Description of the task> Would you filter these records and copy every line that has the word "settings"?

Saved entries:

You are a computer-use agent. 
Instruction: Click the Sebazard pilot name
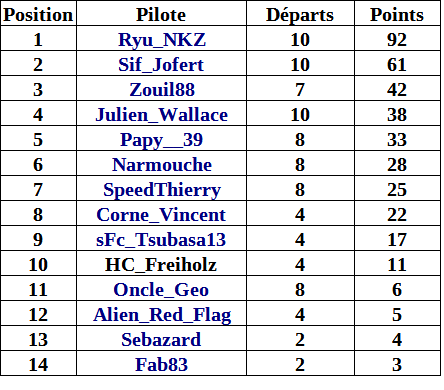161,340
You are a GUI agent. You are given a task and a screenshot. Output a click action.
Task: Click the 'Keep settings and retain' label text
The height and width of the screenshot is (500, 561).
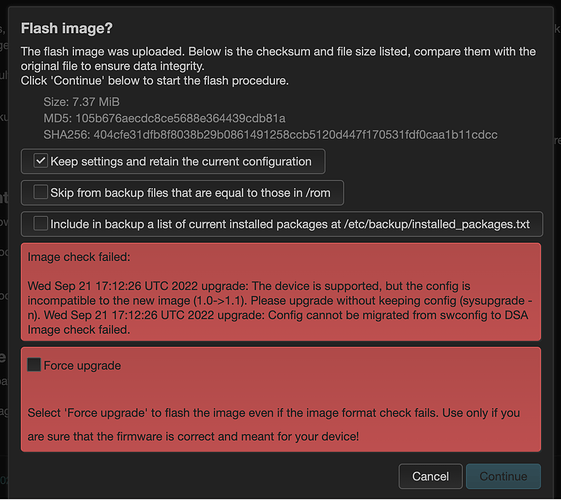click(181, 162)
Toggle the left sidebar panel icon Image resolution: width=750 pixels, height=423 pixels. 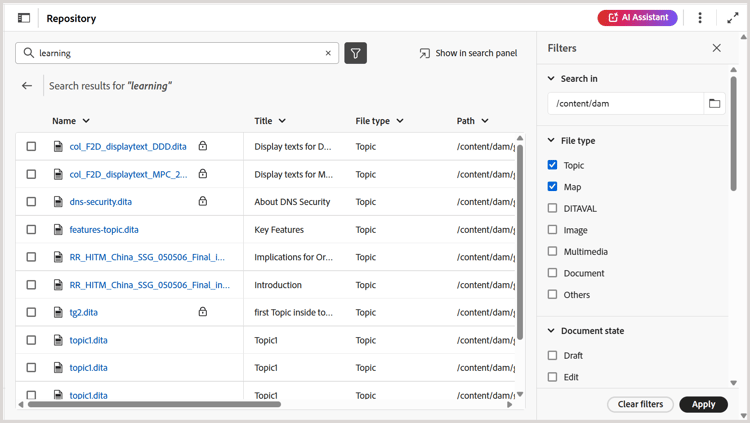[24, 18]
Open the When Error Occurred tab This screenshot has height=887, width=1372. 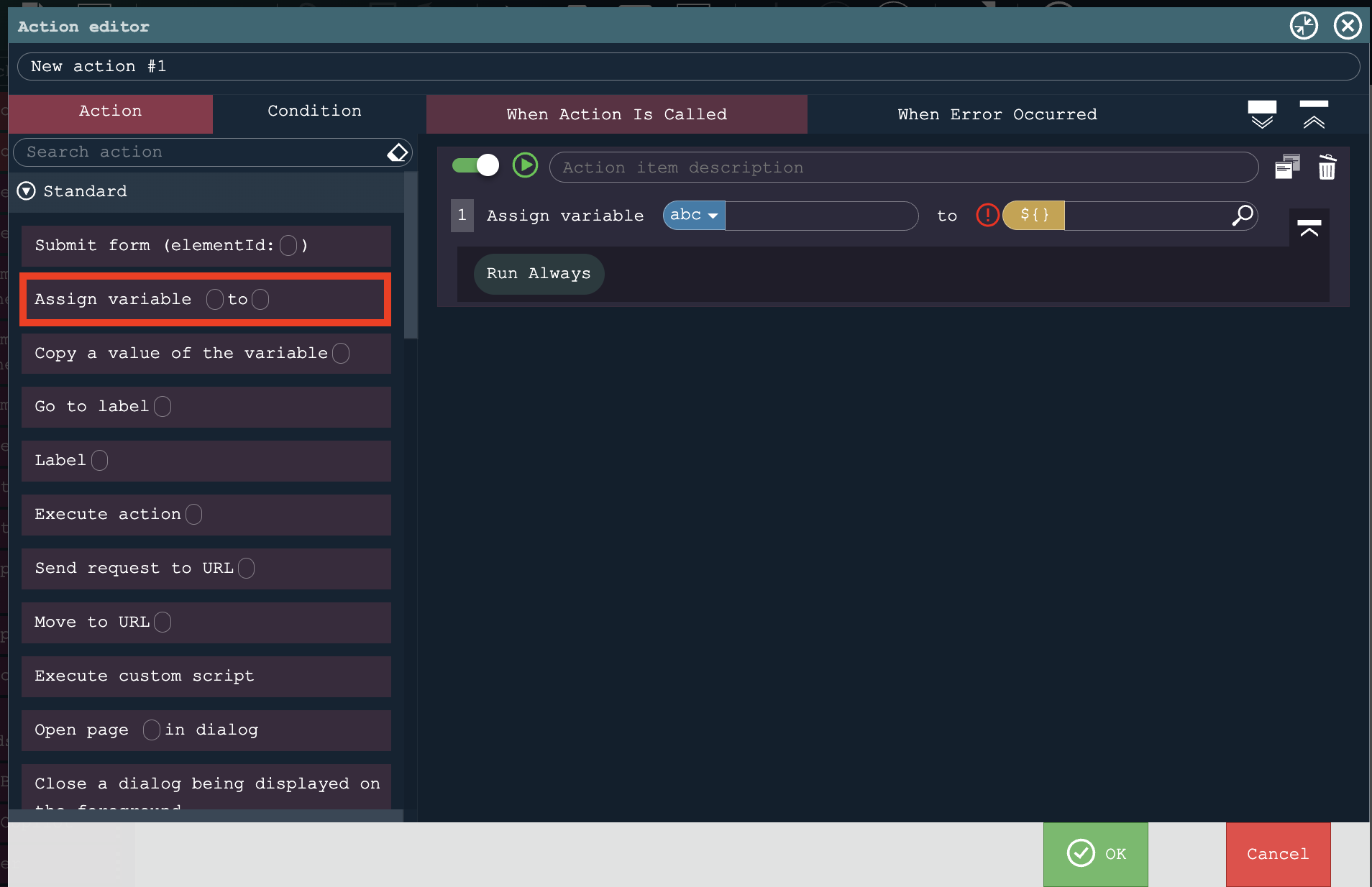coord(997,115)
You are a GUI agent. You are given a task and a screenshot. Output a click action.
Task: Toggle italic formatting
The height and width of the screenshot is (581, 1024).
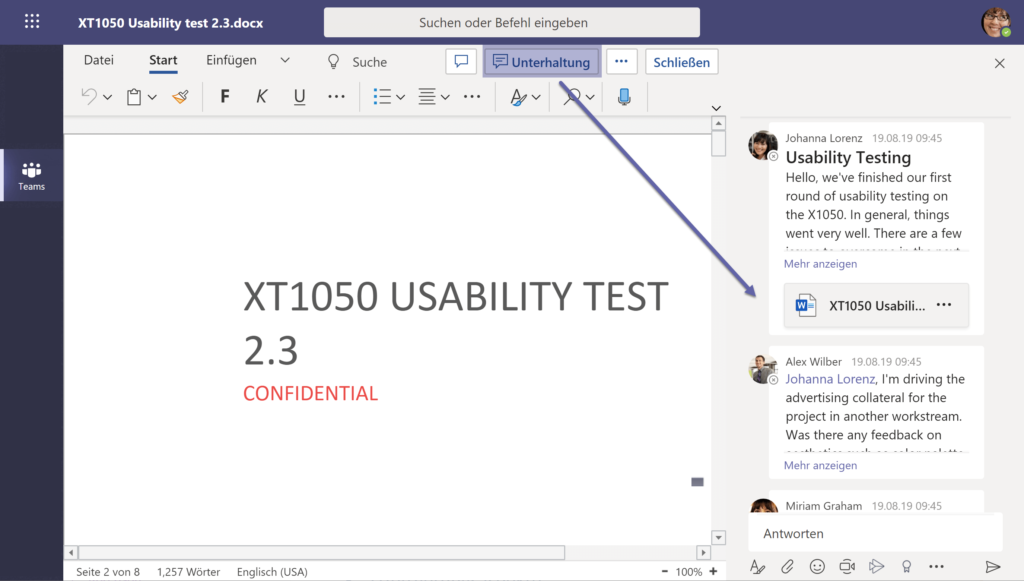coord(261,96)
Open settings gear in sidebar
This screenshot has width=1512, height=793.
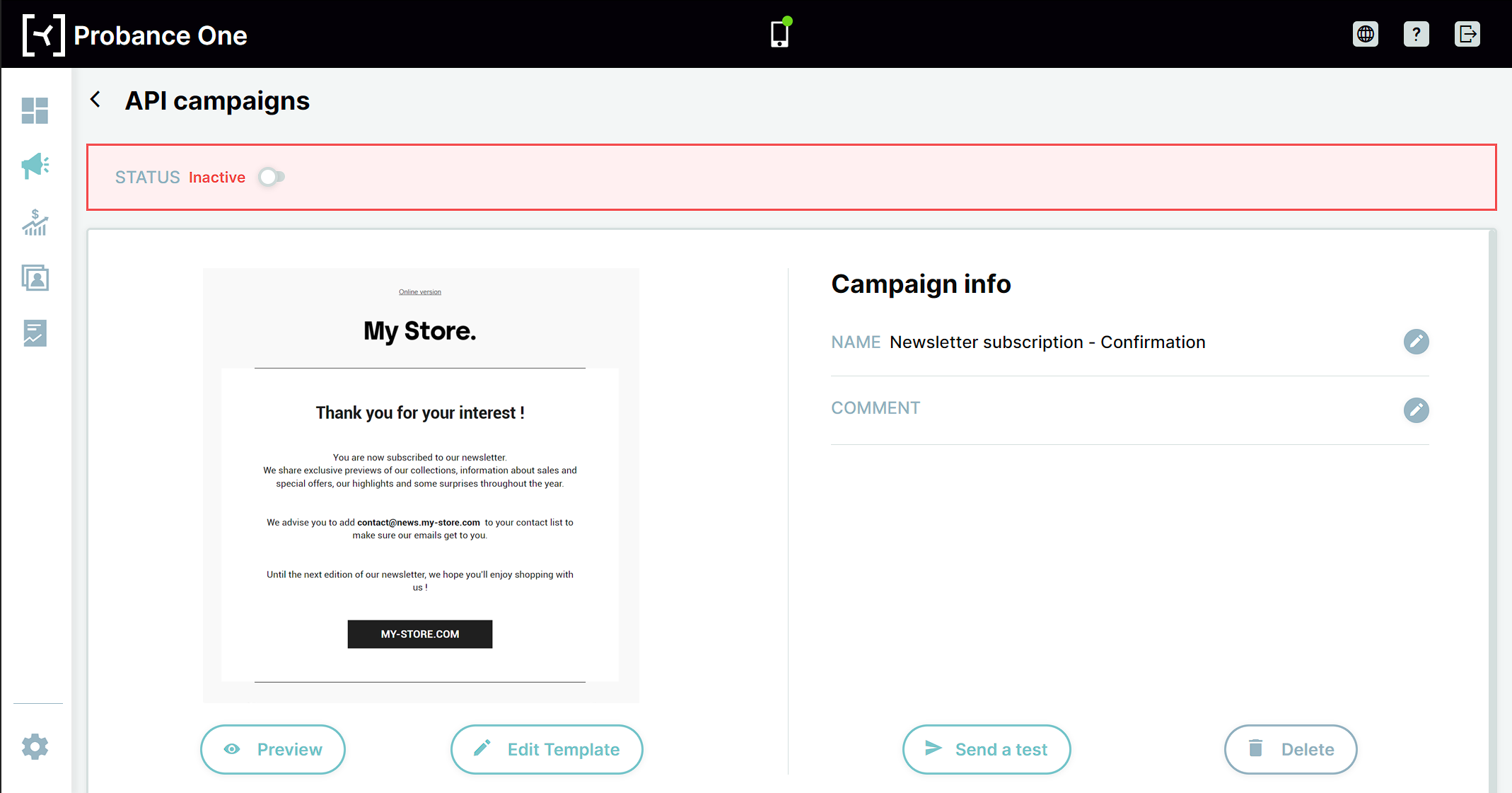click(35, 746)
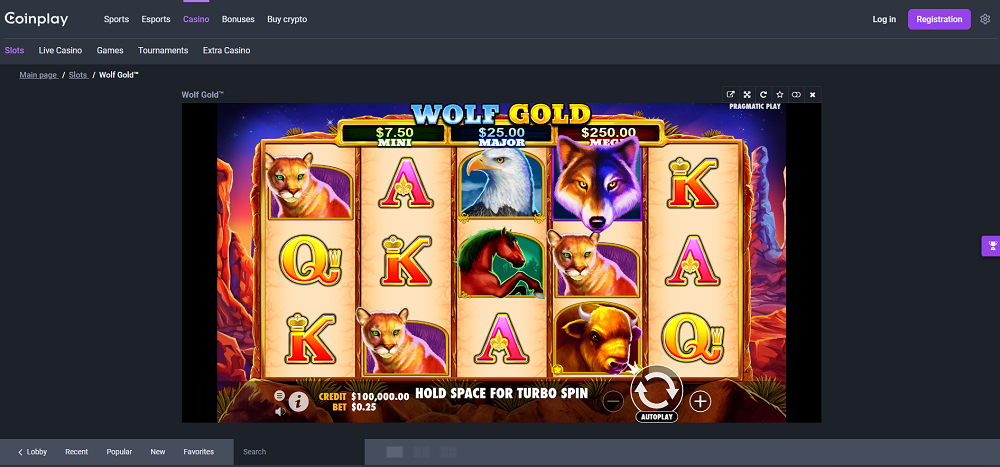Toggle the real/demo mode switch icon
The image size is (1000, 467).
tap(796, 94)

Answer for the task>
Task: Click the 'Keep settings and retain' label text
Open settings gear in sidebar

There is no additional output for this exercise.